July 8th was my grandmother’s birthday. She turned 95 years old. It was also the day that she passed away. As my aunt put it, she had a perfect death. Apparently, in Judaism, dying on your birthday means good luck. It means your life has come full circle. We had all just visited her over the weekend and were able to see her one last time. Plus, I’m pretty sure she wanted to unlock that achievement of 95 years before she left.
We actually celebrated her birthday the day before. We told her she was 95 a day before she actually was. See, in the last few weeks of her life, she could hardly speak and wasn’t very responsive to us. She spent most of her time sleeping.

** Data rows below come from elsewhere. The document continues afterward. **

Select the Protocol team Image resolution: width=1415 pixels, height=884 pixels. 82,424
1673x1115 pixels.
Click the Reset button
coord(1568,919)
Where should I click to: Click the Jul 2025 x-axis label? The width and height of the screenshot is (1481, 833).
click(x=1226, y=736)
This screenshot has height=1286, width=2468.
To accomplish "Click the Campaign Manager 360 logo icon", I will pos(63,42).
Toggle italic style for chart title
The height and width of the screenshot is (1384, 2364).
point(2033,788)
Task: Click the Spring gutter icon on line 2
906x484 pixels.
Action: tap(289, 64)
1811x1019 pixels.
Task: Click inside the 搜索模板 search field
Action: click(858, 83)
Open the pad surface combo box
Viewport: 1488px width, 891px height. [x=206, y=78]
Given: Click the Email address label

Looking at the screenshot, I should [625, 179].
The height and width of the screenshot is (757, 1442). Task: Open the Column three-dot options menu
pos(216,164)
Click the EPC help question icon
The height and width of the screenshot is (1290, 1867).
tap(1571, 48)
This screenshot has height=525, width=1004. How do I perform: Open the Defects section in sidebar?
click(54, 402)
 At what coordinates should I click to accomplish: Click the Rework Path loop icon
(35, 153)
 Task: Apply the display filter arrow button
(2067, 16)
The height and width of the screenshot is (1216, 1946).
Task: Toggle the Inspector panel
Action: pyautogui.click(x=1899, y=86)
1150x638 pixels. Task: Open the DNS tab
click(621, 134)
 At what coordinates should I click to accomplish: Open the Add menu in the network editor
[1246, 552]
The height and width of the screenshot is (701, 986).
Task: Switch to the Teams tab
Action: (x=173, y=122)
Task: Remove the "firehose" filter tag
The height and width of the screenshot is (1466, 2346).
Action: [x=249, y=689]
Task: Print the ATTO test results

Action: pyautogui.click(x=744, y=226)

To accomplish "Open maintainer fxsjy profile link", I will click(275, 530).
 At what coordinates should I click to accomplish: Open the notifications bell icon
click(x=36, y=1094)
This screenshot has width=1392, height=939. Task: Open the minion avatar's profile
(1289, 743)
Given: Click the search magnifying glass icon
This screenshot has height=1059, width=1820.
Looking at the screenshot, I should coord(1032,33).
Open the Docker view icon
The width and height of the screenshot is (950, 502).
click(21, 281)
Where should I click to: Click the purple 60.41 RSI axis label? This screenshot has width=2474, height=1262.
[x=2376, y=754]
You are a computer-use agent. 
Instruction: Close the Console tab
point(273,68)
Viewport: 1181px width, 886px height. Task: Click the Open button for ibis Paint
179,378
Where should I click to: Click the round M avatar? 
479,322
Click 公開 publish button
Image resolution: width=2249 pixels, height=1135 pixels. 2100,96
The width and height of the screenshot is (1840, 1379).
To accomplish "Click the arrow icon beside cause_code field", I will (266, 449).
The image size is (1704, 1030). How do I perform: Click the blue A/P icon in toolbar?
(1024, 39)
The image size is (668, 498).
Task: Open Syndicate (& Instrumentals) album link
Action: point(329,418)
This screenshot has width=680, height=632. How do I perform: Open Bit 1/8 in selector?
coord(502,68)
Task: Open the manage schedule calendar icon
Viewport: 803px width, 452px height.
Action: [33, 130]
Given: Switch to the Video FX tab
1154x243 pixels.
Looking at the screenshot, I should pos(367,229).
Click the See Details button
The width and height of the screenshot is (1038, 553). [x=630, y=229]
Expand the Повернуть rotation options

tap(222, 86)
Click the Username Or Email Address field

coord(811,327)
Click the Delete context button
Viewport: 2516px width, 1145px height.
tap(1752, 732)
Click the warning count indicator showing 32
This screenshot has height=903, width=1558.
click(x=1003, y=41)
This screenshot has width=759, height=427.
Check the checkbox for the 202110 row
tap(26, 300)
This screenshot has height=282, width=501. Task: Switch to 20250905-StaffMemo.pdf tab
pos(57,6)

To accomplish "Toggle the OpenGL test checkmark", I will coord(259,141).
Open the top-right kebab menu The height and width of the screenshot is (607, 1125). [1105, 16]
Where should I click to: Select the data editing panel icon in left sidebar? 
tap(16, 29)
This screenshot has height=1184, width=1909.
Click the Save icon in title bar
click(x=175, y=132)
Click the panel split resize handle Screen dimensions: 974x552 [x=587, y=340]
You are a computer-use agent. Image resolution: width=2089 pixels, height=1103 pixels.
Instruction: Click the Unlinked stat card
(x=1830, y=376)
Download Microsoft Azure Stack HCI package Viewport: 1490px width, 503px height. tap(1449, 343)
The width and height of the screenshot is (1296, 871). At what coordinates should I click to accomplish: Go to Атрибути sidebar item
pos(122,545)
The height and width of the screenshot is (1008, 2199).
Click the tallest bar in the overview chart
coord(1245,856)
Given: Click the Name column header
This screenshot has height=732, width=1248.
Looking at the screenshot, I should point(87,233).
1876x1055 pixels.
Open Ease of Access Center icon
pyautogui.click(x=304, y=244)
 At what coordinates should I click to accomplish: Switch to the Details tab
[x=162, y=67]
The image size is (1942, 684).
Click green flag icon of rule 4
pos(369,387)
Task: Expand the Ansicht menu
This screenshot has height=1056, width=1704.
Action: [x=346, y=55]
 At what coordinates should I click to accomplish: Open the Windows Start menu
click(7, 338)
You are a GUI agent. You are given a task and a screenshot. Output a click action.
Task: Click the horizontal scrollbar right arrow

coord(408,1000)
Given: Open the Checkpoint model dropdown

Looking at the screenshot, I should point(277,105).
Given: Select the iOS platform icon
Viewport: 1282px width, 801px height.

Even in her last few years, she had lost a lot of her memory so every time we celebrated her birthday, it was a surprise to her. This year, we celebrated a day early because it was when we were all in town. Even though we told her it was her birthday the day before, I think she knew we were lying. She still waited until her real birthday so that she could actually reach 95. She’s pretty cunning like that.
My grandmother’s life started out wonderfully. She had an idyllic childhood, with family vacations and lots of friends. Then, it was all destroyed. When she was nine, Hitler came to power. She saw him speak in the plaza of her hometown, in Bavaria. Soon after, her friends and schoolmates started throwing rocks at her and brother. They had to change schools multiple times. They were harassed constantly. When she was fifteen, she and her brother left the country by themselves, soon after Kristallnacht. After they reunited with their parents in Holland, they came to the United States to start over.
And that’s just what she did. She learned English and became fluent, graduating from her high school at the top of her class (a class full of native English speakers). She got married and raised three children. She traveled. After her kids were grown, she went to college and studied Hebrew. She made a life for herself here, one that was taken from her in Germany. And she lived it fully.